Although AV technology promises numerous benefits, concerns over safety and trust have become the defining issue. The industry recognizes this. “People are ready to embrace new vehicle technology, especially if it will make driving safer,” said Greg Brannon, AAA’s director of automotive engineering and industry relations, upon the release of results from its latest public-opinion survey in February. As the technology improves, AVs promise extraordinary safety benefits. A 90% reduction in traffic fatalities—cited in a 2015 report from McKinsey—is the most frequently repeated figure.

But these promises are many years, if not decades, from being realized. The challenging part is how to get from here to there. A reasonable timeline for when AVs should be rolled out en masse is when they are at least as safe as the average driver. As soon as AVs exceed this threshold, then not only would we reap all their economic and social benefits, but we would also be saving lives. And importantly, we would rapidly begin to accumulate the data needed to drive AV safety levels up even further.

High expectations

Unfortunately, the broad acceptance of just-better-than-average AVs may be undermined by a host of psychological biases that fester in the minds of consumers. We investigated two of these biases in an article we published on March 15. We asked a representative group of Americans how much safer AVs would have to be, compared with human drivers, for them to be willing to ride in such cars. The results revealed that people’s demands for safety are extremely—potentially unrealistically—high.

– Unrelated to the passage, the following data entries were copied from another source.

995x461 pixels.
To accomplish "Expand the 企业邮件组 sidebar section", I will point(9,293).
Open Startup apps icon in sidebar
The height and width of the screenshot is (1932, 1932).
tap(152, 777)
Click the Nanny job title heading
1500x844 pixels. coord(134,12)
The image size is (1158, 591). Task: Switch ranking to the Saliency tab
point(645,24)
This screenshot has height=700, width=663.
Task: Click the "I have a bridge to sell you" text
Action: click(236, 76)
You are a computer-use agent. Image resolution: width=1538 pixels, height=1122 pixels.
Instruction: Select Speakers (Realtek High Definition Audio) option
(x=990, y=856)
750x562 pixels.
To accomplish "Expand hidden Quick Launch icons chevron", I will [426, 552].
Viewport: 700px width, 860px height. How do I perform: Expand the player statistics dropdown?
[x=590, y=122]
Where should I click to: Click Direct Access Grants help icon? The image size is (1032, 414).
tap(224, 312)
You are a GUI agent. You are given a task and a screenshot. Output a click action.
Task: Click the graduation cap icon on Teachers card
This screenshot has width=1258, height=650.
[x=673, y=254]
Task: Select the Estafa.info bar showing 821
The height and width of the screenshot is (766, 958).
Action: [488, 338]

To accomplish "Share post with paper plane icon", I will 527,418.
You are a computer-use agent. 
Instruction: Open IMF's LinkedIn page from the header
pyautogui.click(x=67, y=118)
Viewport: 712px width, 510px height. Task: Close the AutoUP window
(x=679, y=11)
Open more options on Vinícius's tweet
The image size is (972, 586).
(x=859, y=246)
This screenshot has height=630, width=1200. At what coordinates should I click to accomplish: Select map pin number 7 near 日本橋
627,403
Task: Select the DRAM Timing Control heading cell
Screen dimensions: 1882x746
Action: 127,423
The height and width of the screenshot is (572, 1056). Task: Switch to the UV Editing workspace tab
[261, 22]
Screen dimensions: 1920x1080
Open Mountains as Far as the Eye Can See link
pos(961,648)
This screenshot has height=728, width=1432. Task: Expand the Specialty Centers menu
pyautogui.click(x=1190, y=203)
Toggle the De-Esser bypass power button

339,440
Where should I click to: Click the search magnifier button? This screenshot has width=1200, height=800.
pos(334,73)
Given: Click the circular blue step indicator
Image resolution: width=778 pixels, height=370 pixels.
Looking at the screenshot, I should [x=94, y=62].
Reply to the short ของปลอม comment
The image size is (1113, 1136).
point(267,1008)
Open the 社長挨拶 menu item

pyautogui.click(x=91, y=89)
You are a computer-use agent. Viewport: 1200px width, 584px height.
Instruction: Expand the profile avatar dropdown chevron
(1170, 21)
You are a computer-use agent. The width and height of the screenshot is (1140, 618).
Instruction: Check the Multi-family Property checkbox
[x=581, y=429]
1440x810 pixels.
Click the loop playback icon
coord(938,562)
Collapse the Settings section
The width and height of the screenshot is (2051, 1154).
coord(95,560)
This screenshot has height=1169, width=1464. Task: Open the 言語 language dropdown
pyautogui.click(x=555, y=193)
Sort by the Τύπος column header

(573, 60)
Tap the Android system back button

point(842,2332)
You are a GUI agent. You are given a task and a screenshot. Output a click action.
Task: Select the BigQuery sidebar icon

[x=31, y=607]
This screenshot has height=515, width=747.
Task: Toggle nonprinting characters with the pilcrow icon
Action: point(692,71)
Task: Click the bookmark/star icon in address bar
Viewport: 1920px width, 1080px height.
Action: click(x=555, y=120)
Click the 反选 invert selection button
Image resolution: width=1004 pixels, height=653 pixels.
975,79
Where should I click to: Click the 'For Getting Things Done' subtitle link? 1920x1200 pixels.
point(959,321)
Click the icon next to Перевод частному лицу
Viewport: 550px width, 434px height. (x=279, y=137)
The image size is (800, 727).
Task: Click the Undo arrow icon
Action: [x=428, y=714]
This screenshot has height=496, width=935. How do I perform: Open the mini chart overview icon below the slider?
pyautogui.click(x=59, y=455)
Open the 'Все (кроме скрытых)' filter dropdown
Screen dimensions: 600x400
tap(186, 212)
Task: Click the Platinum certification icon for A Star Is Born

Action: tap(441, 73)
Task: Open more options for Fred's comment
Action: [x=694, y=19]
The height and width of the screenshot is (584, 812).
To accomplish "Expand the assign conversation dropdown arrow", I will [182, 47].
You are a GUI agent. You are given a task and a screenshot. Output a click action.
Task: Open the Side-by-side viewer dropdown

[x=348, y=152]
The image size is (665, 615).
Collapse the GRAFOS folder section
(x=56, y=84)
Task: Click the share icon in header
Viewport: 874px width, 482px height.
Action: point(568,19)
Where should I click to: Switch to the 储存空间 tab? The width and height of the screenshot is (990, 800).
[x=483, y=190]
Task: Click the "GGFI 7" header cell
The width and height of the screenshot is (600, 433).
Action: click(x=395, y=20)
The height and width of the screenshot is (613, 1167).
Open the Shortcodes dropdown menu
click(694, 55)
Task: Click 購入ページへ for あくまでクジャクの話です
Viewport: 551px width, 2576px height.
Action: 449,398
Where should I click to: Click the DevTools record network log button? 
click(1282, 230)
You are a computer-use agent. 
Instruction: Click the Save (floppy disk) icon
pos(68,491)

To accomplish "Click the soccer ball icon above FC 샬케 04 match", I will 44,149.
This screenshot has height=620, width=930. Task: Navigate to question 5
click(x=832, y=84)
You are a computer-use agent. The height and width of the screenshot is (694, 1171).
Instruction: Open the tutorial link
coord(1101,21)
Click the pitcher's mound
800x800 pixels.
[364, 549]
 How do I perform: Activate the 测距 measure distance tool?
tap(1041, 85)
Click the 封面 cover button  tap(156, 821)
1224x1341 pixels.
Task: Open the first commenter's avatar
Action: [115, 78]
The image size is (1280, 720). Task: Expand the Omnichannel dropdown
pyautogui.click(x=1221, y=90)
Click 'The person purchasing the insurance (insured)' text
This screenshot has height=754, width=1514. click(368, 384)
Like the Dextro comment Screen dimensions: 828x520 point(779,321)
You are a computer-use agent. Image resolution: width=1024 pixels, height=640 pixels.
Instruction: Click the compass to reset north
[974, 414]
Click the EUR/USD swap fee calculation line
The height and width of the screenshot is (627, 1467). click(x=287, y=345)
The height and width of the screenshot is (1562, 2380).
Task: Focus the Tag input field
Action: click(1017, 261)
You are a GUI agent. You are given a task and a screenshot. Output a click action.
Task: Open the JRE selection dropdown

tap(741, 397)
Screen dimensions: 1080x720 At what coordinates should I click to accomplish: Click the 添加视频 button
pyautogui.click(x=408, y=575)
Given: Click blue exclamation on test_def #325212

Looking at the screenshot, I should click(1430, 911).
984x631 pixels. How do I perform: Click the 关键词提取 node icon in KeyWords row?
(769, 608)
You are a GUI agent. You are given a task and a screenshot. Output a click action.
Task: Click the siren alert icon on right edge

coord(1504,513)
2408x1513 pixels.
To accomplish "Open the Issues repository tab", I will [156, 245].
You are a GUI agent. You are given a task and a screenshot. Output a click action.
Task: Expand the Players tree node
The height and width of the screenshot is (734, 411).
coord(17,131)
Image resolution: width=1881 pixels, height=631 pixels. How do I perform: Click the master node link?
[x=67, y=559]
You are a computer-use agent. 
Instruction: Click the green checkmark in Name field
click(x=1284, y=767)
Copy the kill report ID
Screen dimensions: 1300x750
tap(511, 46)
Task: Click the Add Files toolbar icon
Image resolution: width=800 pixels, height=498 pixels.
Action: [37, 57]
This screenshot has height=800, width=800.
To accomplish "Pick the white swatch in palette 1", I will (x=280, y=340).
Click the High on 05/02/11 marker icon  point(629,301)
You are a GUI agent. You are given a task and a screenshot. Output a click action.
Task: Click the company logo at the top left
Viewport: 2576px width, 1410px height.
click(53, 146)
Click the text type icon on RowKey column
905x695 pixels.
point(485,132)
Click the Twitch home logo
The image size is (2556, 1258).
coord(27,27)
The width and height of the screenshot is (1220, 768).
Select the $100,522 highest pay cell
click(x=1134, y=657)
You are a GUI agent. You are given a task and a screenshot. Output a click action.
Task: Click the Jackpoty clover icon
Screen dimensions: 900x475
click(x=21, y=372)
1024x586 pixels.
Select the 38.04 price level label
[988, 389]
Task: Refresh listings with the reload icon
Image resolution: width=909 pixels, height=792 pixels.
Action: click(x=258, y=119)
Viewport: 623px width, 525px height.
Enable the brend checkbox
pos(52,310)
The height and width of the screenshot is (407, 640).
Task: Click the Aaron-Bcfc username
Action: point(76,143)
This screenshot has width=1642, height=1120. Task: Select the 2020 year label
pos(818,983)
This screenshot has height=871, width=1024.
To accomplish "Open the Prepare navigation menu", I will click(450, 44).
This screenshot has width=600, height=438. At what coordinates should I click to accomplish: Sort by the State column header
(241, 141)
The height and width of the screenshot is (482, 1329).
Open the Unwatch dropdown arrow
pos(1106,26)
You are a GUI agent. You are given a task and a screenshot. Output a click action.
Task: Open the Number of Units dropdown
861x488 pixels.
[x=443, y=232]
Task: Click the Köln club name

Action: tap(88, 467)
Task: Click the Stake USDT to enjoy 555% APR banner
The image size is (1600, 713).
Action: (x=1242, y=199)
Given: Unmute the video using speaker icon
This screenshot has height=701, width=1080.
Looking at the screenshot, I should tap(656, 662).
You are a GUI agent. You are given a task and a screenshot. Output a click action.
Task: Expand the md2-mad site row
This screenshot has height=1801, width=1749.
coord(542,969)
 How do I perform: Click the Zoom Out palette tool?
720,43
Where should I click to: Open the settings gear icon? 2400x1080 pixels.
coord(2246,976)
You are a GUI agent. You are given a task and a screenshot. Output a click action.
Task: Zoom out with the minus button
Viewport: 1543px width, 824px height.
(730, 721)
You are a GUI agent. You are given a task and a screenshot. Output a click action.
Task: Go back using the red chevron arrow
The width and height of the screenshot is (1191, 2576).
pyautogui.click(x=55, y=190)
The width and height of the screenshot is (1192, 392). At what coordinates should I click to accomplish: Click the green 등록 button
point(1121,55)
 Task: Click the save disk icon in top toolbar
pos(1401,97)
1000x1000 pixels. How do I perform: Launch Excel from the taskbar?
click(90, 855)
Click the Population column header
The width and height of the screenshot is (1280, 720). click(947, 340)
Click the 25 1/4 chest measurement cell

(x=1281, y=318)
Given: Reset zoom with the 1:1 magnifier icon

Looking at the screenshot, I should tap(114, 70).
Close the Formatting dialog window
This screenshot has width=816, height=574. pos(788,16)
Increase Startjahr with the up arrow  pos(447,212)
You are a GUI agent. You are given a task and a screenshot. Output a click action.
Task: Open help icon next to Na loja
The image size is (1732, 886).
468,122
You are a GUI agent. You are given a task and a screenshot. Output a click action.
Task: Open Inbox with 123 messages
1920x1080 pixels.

If AVs were to eliminate 10% of today’s accidents, thus being substantially safer than the average human, only 11% of people would be willing to adopt them. Even if AVs caused accidents at half the rate of human drivers, only 37% of Americans would opt in. To make matters worse, about 15% of people would need AVs to have a perfect safety record before they opt in.

What might cause such inflated safety demands from AVs? We identify two primary reasons.

First, there’s overconfidence. Known in the psychological literature as “illusory superiority” or the “better-than-average effect,” the phenomenon is that people have an inflated perception of their own skills compared with others. Driving skill is literally the textbook example. Indeed, in our study, the majority of respondents thought if everyone drove as they did, 66% of accidents would be eliminated. This pattern was true for both men and women, in every age group, and for all education levels. And the higher people rated their own driving safety, the safer they wanted AVs to be before they were willing to adopt them.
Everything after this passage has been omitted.